Bien plus que de simples applications de suivi des règles

Mais où est le danger, et quel est le lien de Clue ou Flo avec l’avortement ? Selon Eva Galperin, directrice de la cybersécurité à l’Electronic Frontier Foundation :

« Nous sommes face à un avenir où les données collectées par les applications de suivi des règles pourraient être utilisées soit comme un filet pour identifier les femmes qui pourraient avoir eu un avortement, soit comme une preuve qu’une femme a eu un avortement dans un avenir où la recherche (ou la pratique) de l’avortement est criminalisée, ce que les partisans anti-avortement sont impatients de faire. »

En effet, ce cas particulier des applications de santé menstruelle peut déboucher sur des publicités à visée anti-IVG, comme le rappelle Evan Greer, directeur du groupe de défense des droits numériques Fight for future, mais peut également mener à la dénonciation des femmes ayant recours à l’avortement dans des États où ce dernier pourrait être rendu illégal.
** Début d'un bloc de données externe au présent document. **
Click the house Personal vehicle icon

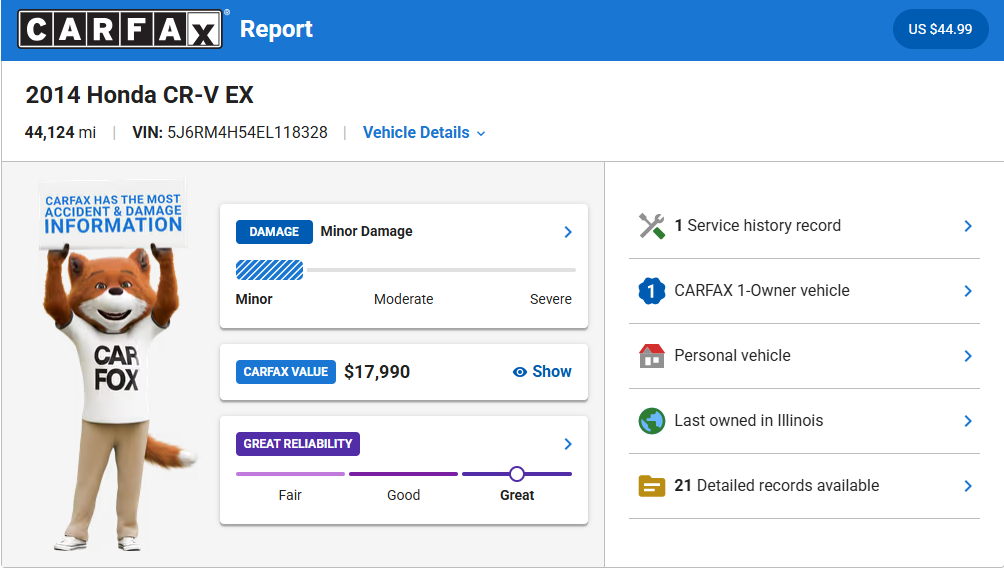pyautogui.click(x=652, y=356)

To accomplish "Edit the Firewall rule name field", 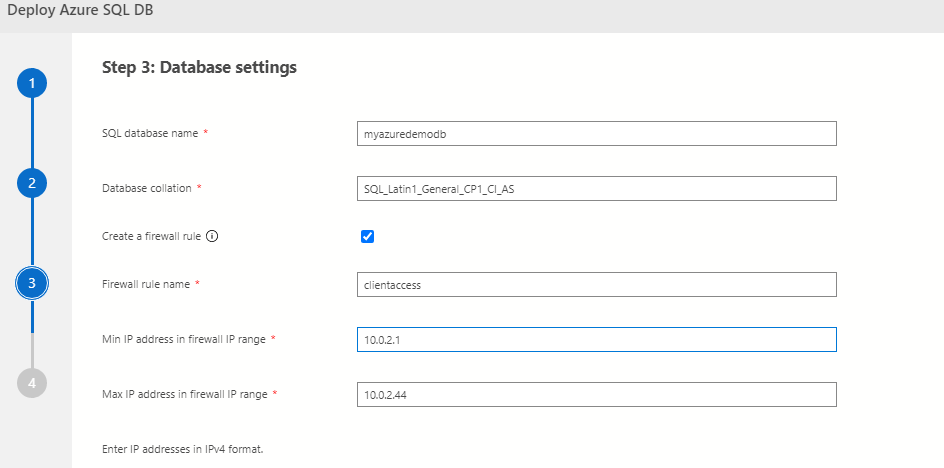I will 596,285.
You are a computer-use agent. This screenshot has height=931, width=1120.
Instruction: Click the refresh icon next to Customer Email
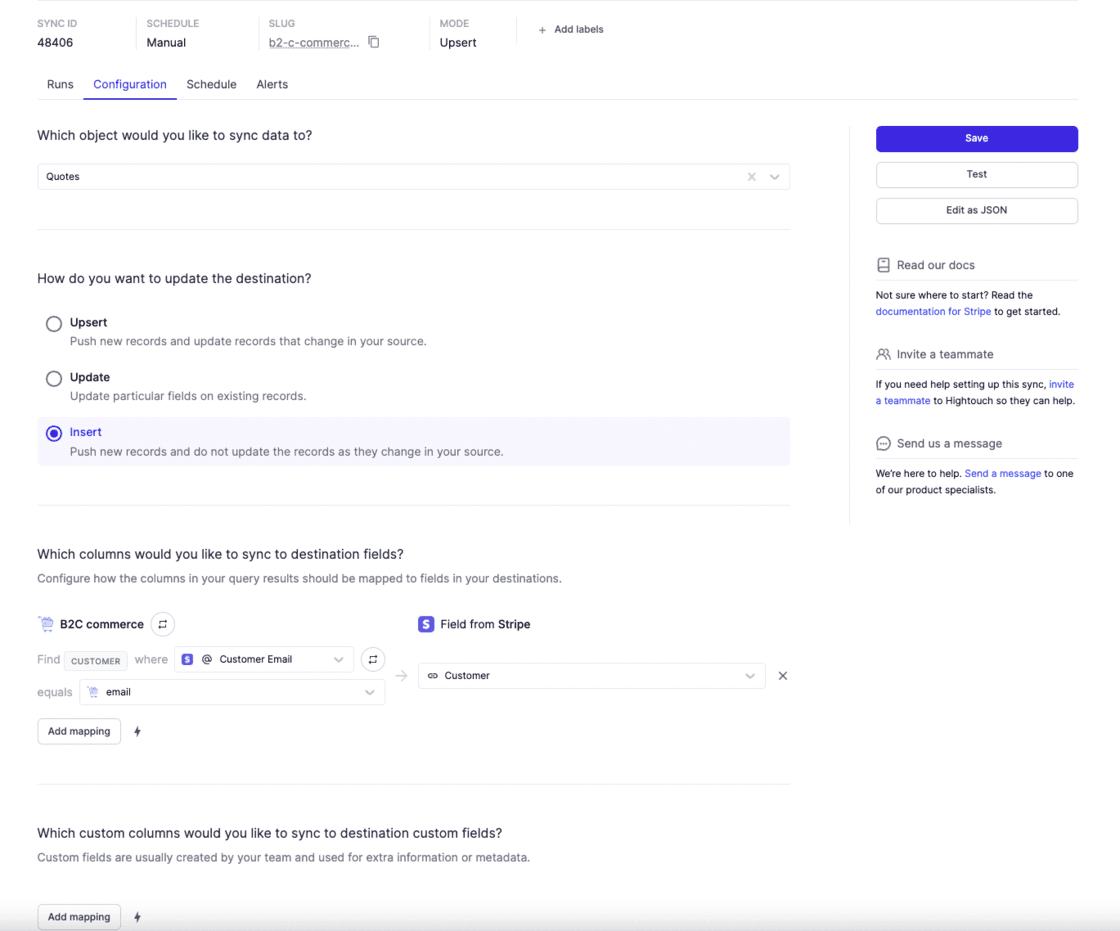click(x=372, y=659)
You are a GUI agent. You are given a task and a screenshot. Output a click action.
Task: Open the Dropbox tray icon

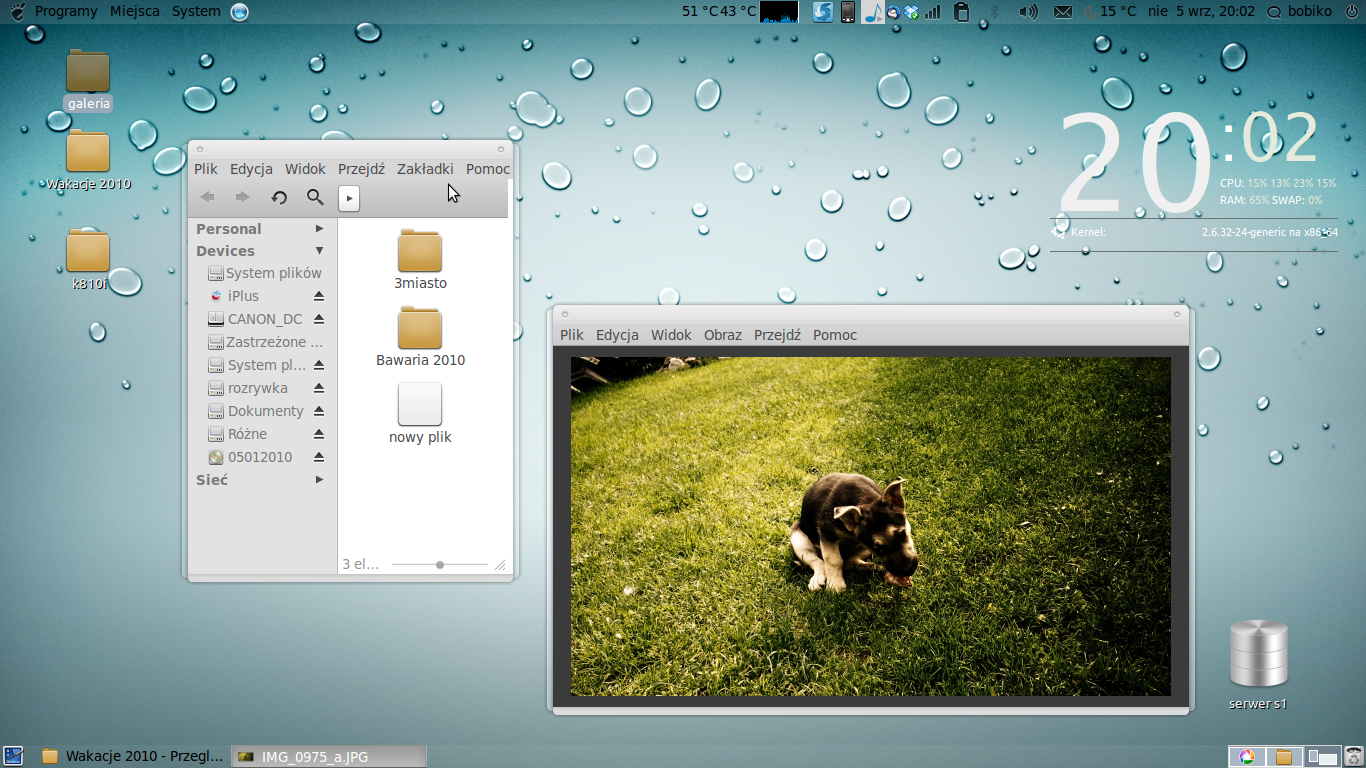pyautogui.click(x=911, y=12)
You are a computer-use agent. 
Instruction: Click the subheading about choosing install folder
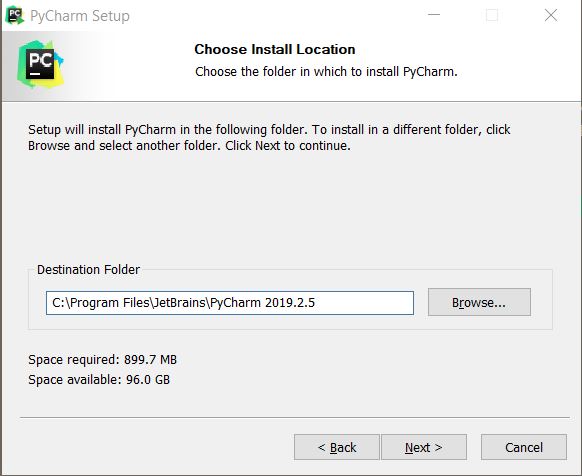pos(326,71)
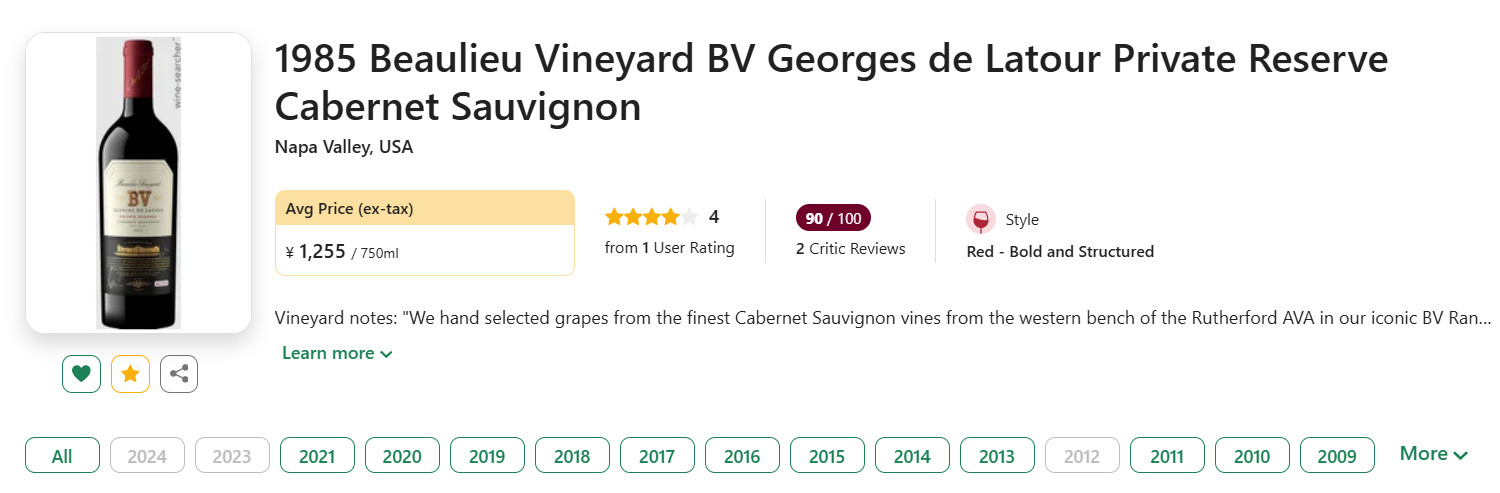The height and width of the screenshot is (493, 1500).
Task: Click the red wine glass style icon
Action: point(981,220)
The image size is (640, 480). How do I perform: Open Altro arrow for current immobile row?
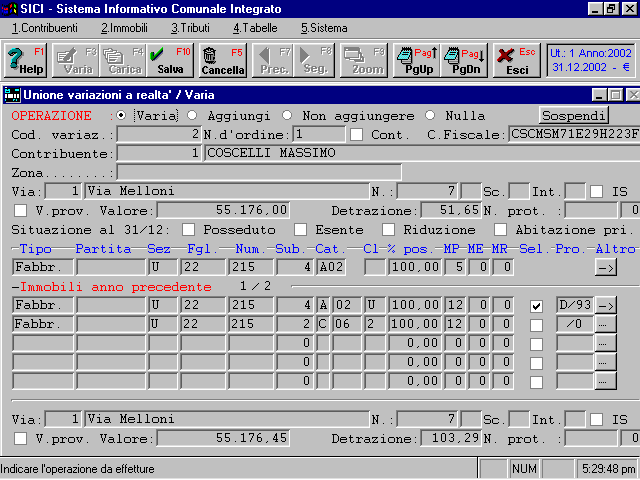point(606,267)
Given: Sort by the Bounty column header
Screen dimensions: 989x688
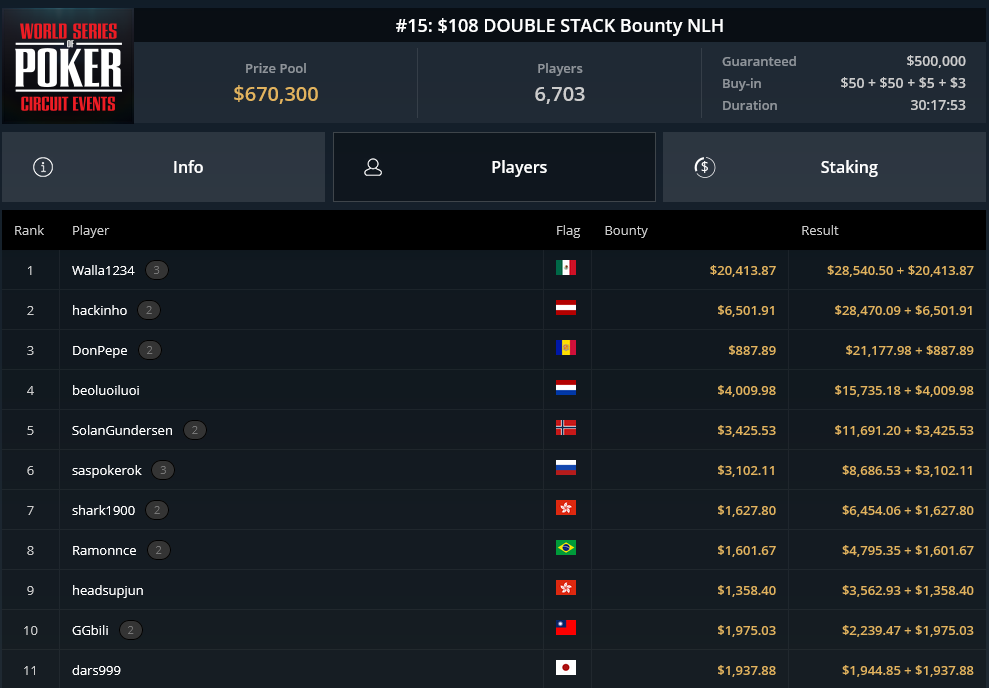Looking at the screenshot, I should pyautogui.click(x=626, y=231).
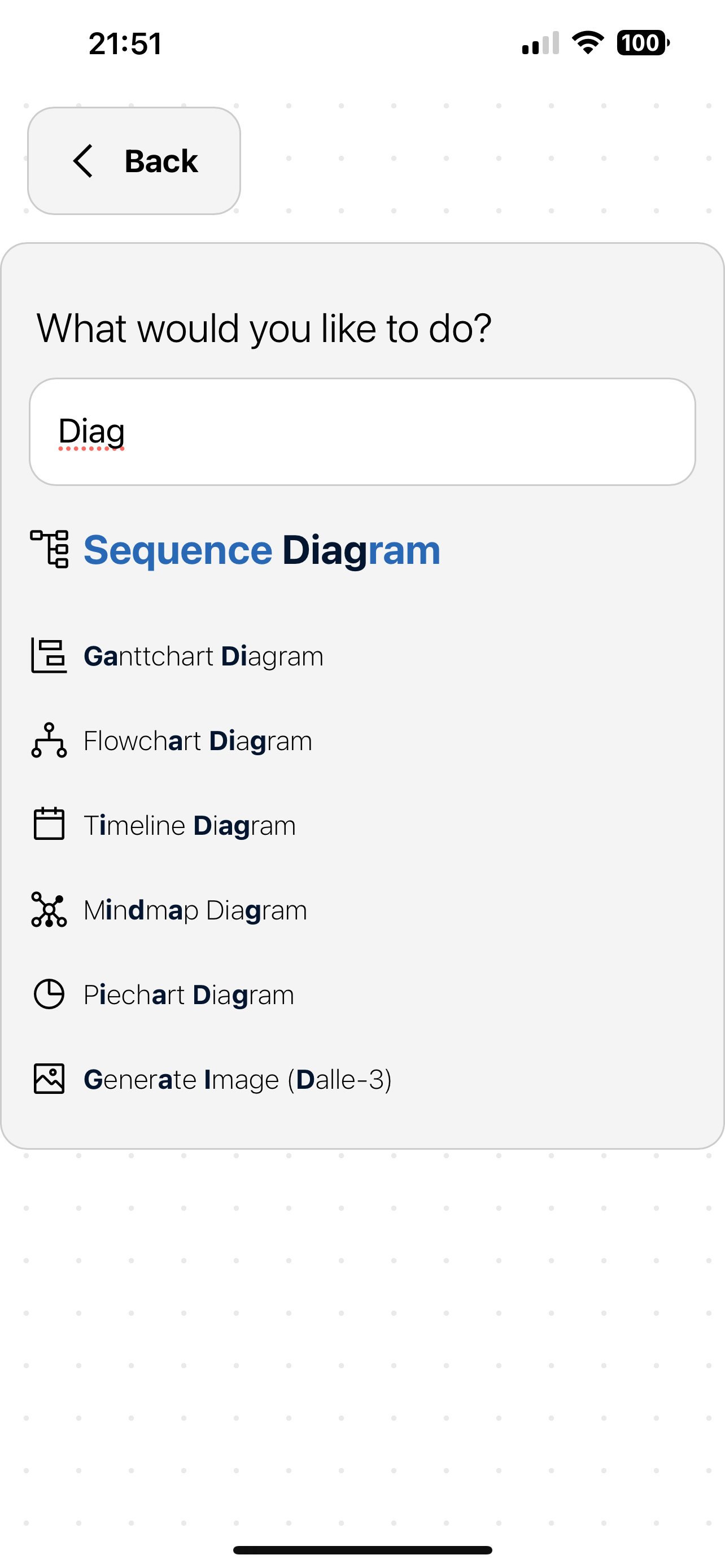
Task: Open the Mindmap Diagram option
Action: point(195,910)
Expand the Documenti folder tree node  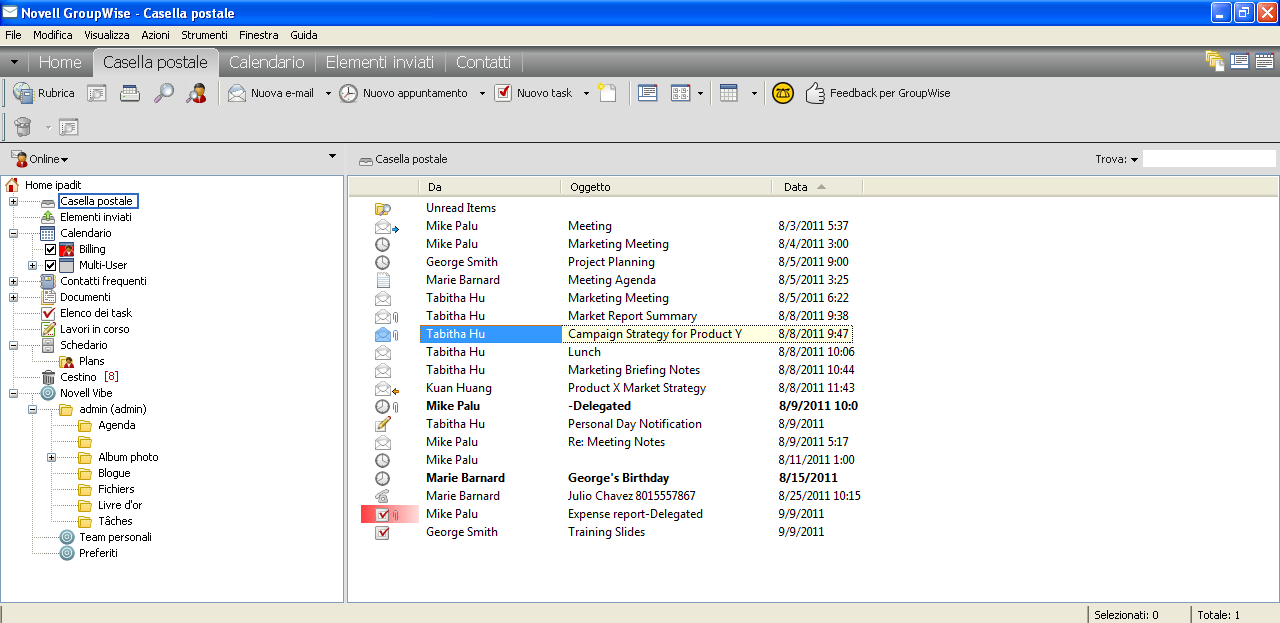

C’est déjà le cas au Texas, où il est interdit d’avorter au-delà de six semaines de grossesse et où les citoyens peuvent dénoncer des personnes et organisations qui aideraient une femme à interrompre sa grossesse au-delà de ce délai, pour la modique somme de 10 000 dollars.

En janvier 2021, la Commission Fédérale du Commerce américaine (Federal Trade Commission) a d’ailleurs obligé l’application Flo à obtenir un examen indépendant de sa politique de protection de la vie privée et à demander aux utilisatrices leur consentement avant de divulguer leurs données de santé.